**** Dataset content ****

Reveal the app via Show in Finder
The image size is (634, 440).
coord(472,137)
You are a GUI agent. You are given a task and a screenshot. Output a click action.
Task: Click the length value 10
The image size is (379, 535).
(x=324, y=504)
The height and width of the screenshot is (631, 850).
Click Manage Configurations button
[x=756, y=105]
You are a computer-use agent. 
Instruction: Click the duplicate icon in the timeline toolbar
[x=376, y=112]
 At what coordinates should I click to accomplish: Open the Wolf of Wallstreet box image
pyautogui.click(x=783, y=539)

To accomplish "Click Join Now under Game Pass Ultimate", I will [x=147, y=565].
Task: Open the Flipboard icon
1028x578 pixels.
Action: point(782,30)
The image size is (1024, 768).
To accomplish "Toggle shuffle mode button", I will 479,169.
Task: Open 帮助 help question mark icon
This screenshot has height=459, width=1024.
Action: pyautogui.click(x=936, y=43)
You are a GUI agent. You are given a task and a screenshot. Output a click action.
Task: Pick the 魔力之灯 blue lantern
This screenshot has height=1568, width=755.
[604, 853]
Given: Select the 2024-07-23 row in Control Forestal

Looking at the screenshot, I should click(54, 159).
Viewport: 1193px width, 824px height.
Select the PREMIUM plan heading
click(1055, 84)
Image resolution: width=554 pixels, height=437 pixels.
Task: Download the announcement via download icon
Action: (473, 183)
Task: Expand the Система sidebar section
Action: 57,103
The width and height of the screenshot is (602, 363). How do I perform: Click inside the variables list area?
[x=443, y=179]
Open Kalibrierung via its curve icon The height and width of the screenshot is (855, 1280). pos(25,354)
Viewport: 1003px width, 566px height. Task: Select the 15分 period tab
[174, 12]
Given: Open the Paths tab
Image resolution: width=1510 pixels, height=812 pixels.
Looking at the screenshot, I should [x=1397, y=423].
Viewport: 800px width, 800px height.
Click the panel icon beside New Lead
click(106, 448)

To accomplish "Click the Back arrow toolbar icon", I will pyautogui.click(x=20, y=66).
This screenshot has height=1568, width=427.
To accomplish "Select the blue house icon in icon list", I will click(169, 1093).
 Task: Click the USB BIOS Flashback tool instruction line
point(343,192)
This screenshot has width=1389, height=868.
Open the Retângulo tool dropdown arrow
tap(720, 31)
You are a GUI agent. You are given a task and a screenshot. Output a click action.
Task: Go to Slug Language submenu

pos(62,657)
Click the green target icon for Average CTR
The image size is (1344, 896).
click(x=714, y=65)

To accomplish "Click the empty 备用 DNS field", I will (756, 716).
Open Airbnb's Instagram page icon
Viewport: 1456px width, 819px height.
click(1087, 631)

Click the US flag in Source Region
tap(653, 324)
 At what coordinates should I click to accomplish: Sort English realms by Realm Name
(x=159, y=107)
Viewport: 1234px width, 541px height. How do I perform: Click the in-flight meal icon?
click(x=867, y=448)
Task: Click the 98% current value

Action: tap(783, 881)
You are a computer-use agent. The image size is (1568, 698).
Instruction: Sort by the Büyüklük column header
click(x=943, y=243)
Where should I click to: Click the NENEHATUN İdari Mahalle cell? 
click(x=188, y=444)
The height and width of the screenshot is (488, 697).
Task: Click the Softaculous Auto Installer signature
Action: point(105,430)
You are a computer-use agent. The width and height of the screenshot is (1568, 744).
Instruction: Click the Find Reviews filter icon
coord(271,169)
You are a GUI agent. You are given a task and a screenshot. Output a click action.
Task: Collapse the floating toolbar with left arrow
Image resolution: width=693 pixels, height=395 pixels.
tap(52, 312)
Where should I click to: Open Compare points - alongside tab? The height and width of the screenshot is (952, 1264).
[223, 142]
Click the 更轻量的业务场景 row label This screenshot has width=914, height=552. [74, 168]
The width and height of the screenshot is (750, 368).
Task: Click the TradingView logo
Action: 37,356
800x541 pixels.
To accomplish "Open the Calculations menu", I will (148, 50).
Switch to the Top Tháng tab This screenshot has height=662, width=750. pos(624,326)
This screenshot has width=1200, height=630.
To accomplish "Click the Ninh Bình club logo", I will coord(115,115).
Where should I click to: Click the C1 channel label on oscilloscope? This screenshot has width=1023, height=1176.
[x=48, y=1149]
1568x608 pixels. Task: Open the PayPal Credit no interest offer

****

*Try it:* Beginning with the line that holds "800x541 pixels." and ending with the last line of the data, copy each line exactly and add nothing.

*Response:*
800x541 pixels.
To accomplish "Open the Calculations menu", I will (148, 50).
Switch to the Top Tháng tab This screenshot has height=662, width=750. pos(624,326)
This screenshot has width=1200, height=630.
To accomplish "Click the Ninh Bình club logo", I will coord(115,115).
Where should I click to: Click the C1 channel label on oscilloscope? This screenshot has width=1023, height=1176.
[x=48, y=1149]
1568x608 pixels. Task: Open the PayPal Credit no interest offer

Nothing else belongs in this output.